Plastic bags are the second most prevalent form of litter after cigarette butts, and over 4 billion bags get caught by the wind and end up clogging storm drains and littering our forests, rivers, lakes, beaches and oceans every year.
Plastic bags are made of petroleum-based polyethylene and require 12 million barrels of oil to produce each year—a nonrenewable resource that creates more greenhouse gases and increases our dependency on imported oil. That’s over $500,000,000 that we’re spending on oil, just to literally throw it away.
Making Using Reusable Bags Easy
If you get pocket-sized bags, it’s easy to remember your reusable bags. And if you’re really into reducing your plastic usage this year, here are 25 more ideas about how to do it.
Let’s make the plastic bag industry extinct this year, not sea turtles!

5. Avoid Fast Fashion
Big chain stores with insanely cheap clothing seem to good to be true—and that’s because they are. America’s insatiable appetite for cheap clothing that we wear for only one season couldn’t be more destructive. In fact, the fashion industry is the second-most polluting industry in the world, after the oil industry.

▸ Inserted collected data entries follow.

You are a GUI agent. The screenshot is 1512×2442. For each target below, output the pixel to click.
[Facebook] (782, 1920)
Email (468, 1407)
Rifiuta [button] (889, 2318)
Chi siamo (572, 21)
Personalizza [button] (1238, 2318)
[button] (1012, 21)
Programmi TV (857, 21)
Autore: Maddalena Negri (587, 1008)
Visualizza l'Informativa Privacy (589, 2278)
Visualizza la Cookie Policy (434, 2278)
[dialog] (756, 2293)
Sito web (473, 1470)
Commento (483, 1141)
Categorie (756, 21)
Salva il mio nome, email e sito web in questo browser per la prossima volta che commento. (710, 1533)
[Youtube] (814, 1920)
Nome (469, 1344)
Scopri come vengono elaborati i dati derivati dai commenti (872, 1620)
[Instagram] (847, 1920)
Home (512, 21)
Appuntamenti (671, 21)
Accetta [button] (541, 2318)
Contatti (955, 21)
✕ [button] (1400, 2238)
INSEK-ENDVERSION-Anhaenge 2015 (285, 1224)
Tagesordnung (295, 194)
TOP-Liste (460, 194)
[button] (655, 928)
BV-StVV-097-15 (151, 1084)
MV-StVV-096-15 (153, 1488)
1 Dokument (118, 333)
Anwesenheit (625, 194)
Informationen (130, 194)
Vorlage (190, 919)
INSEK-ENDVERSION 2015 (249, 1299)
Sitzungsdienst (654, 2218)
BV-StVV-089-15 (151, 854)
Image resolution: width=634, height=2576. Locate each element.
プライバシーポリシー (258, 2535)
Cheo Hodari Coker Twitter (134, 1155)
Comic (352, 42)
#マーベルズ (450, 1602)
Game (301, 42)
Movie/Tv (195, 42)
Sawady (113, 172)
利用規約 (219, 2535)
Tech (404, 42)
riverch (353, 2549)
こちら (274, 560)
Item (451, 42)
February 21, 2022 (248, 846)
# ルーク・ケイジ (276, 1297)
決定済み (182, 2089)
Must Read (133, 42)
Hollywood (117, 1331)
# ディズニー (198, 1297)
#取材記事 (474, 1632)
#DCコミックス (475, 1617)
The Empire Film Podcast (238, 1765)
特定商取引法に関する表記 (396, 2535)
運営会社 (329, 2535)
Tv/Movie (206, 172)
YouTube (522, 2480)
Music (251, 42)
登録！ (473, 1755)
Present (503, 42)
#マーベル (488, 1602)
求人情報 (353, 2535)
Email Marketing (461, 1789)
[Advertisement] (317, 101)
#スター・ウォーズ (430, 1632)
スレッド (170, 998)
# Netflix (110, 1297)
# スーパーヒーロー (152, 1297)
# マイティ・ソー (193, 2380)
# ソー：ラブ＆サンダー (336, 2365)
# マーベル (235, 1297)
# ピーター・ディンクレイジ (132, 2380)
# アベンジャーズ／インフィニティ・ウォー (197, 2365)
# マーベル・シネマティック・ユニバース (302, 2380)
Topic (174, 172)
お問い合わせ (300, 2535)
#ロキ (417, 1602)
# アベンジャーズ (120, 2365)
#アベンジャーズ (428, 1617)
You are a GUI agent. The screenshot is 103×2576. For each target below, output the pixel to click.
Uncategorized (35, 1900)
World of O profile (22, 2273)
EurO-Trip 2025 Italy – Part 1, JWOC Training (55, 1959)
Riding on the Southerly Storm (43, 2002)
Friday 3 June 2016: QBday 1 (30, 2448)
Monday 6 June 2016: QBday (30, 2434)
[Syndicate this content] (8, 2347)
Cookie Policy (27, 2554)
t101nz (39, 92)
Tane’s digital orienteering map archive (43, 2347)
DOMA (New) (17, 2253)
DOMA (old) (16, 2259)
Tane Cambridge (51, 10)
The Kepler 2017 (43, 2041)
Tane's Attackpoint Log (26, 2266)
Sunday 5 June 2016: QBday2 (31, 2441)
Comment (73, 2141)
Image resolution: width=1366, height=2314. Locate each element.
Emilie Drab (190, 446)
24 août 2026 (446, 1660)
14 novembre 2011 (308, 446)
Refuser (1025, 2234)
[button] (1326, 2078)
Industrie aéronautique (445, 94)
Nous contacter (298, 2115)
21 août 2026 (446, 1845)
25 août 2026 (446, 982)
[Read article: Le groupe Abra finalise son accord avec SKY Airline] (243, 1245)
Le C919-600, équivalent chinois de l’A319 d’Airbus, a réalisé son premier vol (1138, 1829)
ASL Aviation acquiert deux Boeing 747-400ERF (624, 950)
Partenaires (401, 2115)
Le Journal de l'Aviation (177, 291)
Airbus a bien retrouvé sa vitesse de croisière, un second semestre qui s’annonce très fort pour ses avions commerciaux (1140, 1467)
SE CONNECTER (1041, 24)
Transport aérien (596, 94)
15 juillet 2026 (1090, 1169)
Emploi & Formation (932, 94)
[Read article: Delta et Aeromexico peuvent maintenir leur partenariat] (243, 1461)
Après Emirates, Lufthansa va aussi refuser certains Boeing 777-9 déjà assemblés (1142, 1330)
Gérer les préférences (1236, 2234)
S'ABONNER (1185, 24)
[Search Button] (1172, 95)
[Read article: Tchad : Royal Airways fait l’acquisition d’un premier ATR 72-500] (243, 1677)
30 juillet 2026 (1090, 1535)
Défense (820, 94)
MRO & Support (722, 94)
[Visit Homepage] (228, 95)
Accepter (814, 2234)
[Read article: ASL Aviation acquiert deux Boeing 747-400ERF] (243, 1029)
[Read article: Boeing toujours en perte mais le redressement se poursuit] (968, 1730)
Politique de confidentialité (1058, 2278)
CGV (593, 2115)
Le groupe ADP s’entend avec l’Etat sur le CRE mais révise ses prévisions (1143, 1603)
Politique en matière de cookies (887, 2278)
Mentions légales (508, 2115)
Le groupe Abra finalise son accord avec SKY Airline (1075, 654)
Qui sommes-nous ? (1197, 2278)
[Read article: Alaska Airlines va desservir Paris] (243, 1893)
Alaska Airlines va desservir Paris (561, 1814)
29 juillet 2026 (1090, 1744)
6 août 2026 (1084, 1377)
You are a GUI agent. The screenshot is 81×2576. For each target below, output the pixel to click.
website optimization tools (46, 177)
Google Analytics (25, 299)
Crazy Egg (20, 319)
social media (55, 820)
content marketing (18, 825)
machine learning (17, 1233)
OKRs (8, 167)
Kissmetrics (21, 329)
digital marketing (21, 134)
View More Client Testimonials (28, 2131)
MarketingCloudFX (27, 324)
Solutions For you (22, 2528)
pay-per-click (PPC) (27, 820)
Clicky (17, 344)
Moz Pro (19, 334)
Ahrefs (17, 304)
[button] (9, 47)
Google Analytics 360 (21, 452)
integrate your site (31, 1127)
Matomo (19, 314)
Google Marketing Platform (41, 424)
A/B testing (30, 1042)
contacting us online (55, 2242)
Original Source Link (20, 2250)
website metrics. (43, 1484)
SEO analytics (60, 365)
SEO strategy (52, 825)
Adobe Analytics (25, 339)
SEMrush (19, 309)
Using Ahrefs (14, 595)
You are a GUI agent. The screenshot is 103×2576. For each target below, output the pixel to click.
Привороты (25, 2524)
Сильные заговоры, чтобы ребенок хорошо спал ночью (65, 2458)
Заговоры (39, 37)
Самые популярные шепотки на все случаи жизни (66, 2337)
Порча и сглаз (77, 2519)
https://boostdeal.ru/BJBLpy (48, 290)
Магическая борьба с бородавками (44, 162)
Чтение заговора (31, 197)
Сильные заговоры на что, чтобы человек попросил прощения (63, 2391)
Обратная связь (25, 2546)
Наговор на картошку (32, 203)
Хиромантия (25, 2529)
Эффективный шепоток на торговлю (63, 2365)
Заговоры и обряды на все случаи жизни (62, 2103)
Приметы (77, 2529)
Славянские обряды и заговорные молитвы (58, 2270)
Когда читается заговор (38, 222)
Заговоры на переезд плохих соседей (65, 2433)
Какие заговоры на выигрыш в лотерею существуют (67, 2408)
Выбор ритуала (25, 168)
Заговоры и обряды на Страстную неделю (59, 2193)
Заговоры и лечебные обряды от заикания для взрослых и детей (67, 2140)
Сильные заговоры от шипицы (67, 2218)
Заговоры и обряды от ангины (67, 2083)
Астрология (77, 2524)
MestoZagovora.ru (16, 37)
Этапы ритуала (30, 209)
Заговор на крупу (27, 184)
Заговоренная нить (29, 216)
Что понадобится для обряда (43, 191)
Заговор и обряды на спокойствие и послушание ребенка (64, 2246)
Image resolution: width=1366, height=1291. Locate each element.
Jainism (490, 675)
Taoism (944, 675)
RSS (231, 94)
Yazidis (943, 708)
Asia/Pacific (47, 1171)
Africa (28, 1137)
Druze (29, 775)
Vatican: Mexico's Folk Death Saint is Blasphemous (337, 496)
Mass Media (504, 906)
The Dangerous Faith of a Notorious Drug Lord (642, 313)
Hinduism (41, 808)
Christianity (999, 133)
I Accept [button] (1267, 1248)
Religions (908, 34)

In order to meet our demand for the latest fashion fad, Asian and Indian farmers ravage their fertile soils and deplete precious ground water to grow millions of acres of GMO cotton for export—instead of food for their own people. The heavy chemicals needed to keep pests down and soil fertility high cause health problems at every level of the eco-system.
Cheap fashion also supports the petroleum-based, highly toxic synthetic fabric and dye industry, and uses tons of fossil fuels during farming, manufacturing and shipping. Our love affair with cheap clothes on demand also sustains inhumane, often toxic, sweatshop conditions for garment workers all over the world.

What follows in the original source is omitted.